_What is being asked:_ Quote all of the data exactly as given. Skip every picture it contains.

_Task input:_
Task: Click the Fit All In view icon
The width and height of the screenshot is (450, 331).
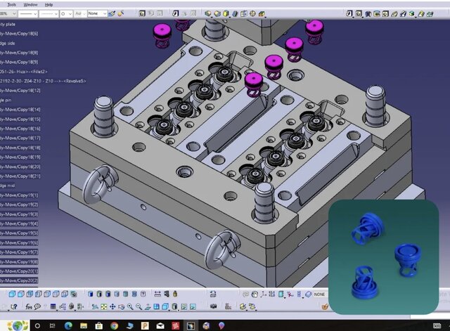Action: point(103,306)
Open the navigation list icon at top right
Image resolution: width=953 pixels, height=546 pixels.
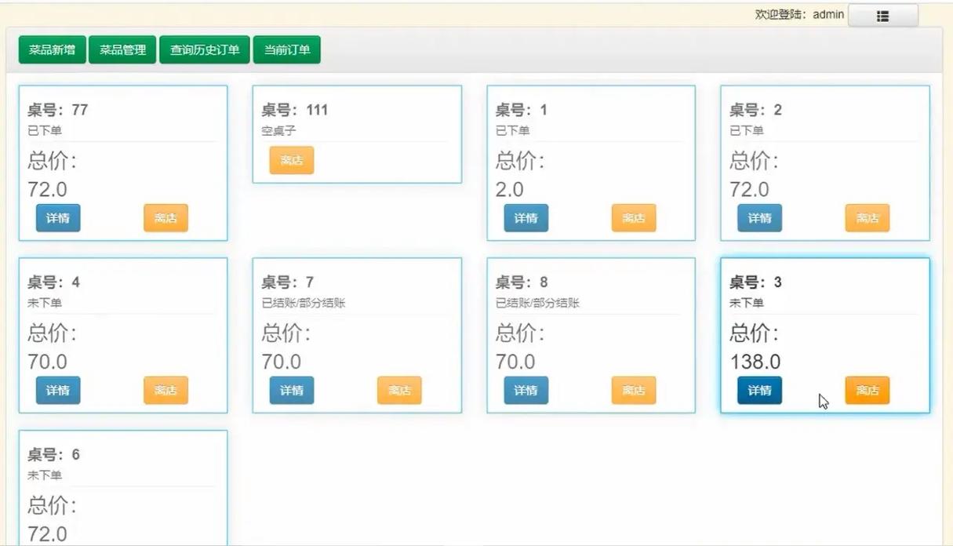pyautogui.click(x=883, y=15)
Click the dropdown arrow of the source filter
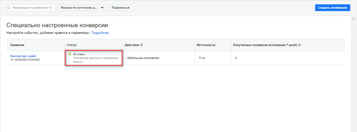The width and height of the screenshot is (357, 132). tap(102, 8)
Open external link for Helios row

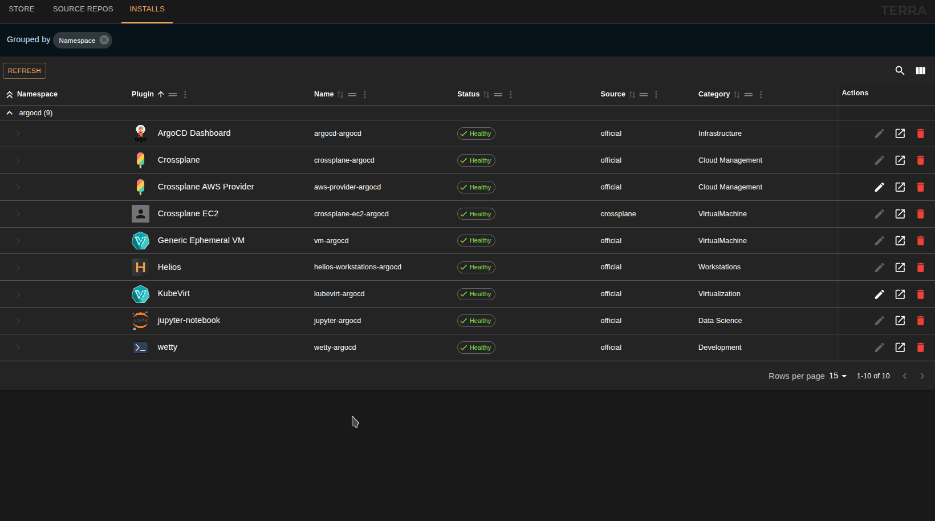coord(900,267)
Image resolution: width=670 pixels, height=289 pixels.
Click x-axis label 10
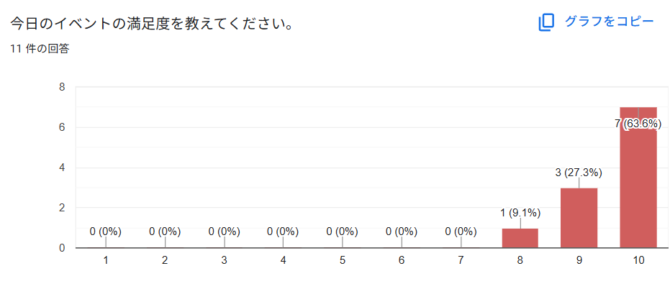tap(638, 260)
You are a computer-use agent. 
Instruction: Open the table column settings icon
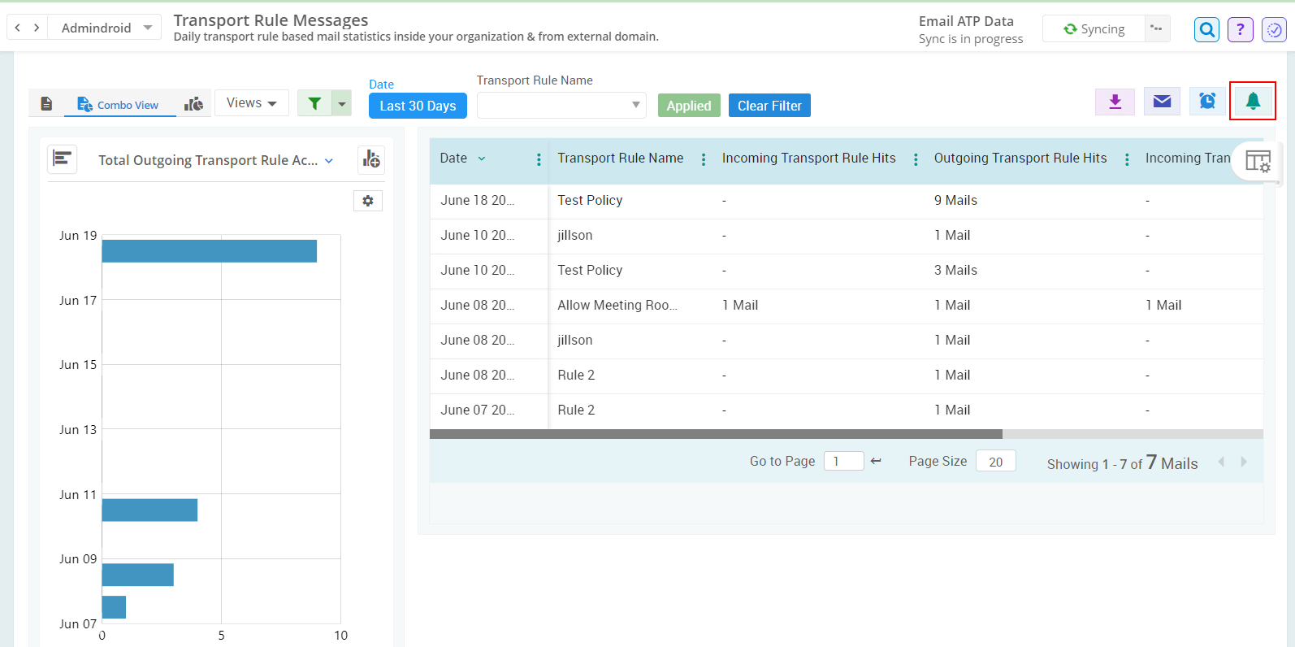click(x=1258, y=161)
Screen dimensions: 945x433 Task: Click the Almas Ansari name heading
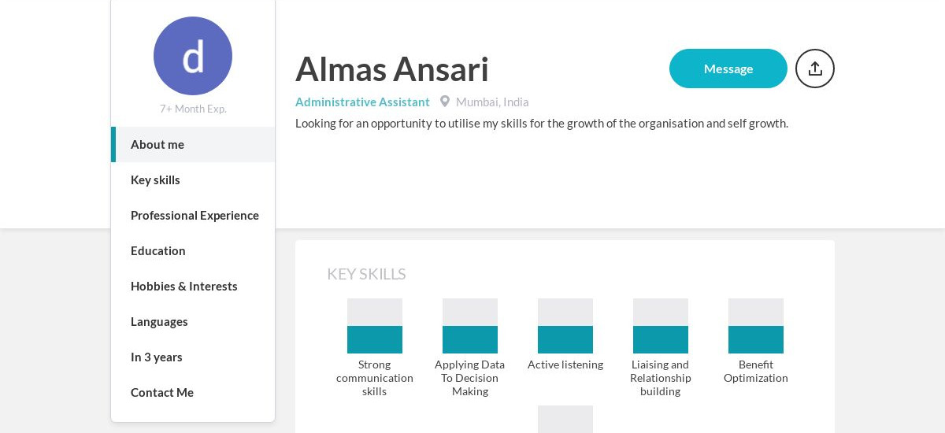392,69
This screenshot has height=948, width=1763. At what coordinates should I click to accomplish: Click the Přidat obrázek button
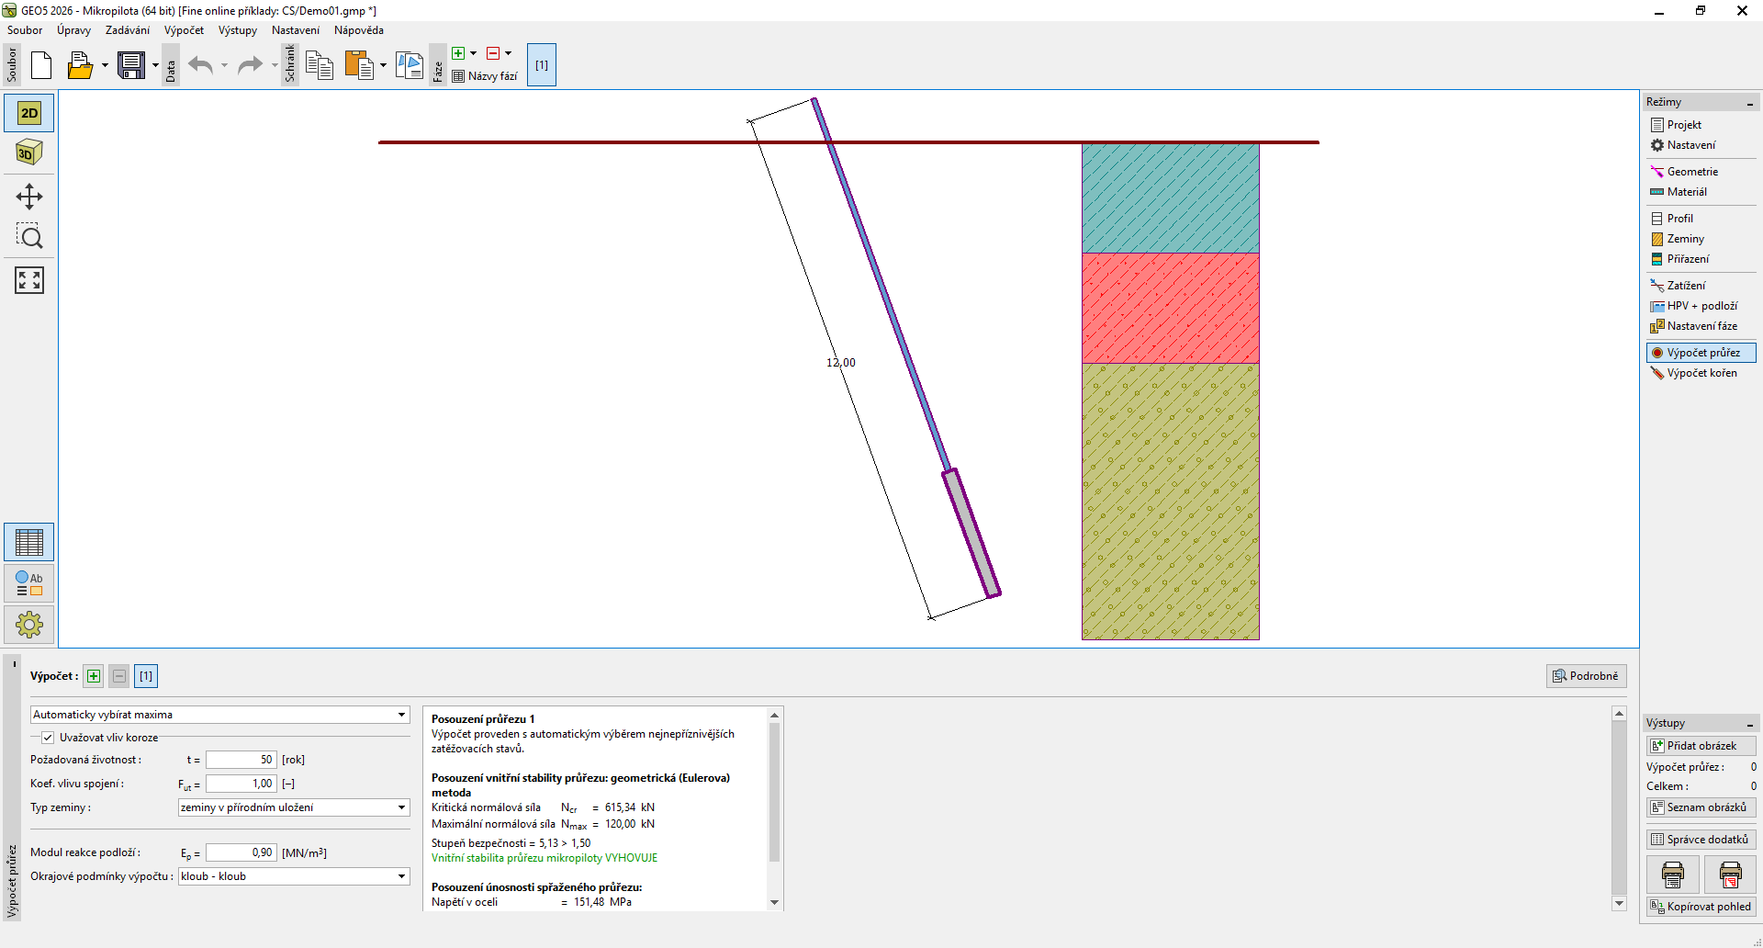pos(1701,746)
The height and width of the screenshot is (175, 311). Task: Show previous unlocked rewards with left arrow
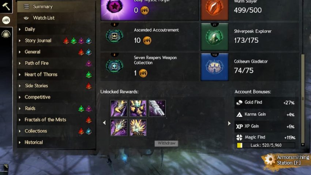pos(104,123)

_Output below:_
Task: Click the Fit All In view icon
The width and height of the screenshot is (450, 331).
Action: point(103,306)
Open the navigation list icon at top right
Image resolution: width=953 pixels, height=546 pixels.
pyautogui.click(x=883, y=15)
Click the dropdown arrow of the source filter
The width and height of the screenshot is (357, 132). tap(102, 8)
Open external link for Helios row

coord(900,267)
Image resolution: width=670 pixels, height=289 pixels.
Click x-axis label 10
tap(638, 260)
You are a computer-use agent. 
Instruction: Open the table column settings icon
click(x=1258, y=161)
Screen dimensions: 945x433 Task: Click the Almas Ansari name heading
392,69
This screenshot has height=948, width=1763. At what coordinates should I click to accomplish: Click the Přidat obrázek button
pos(1701,746)
The height and width of the screenshot is (175, 311). Task: Show previous unlocked rewards with left arrow
pos(104,123)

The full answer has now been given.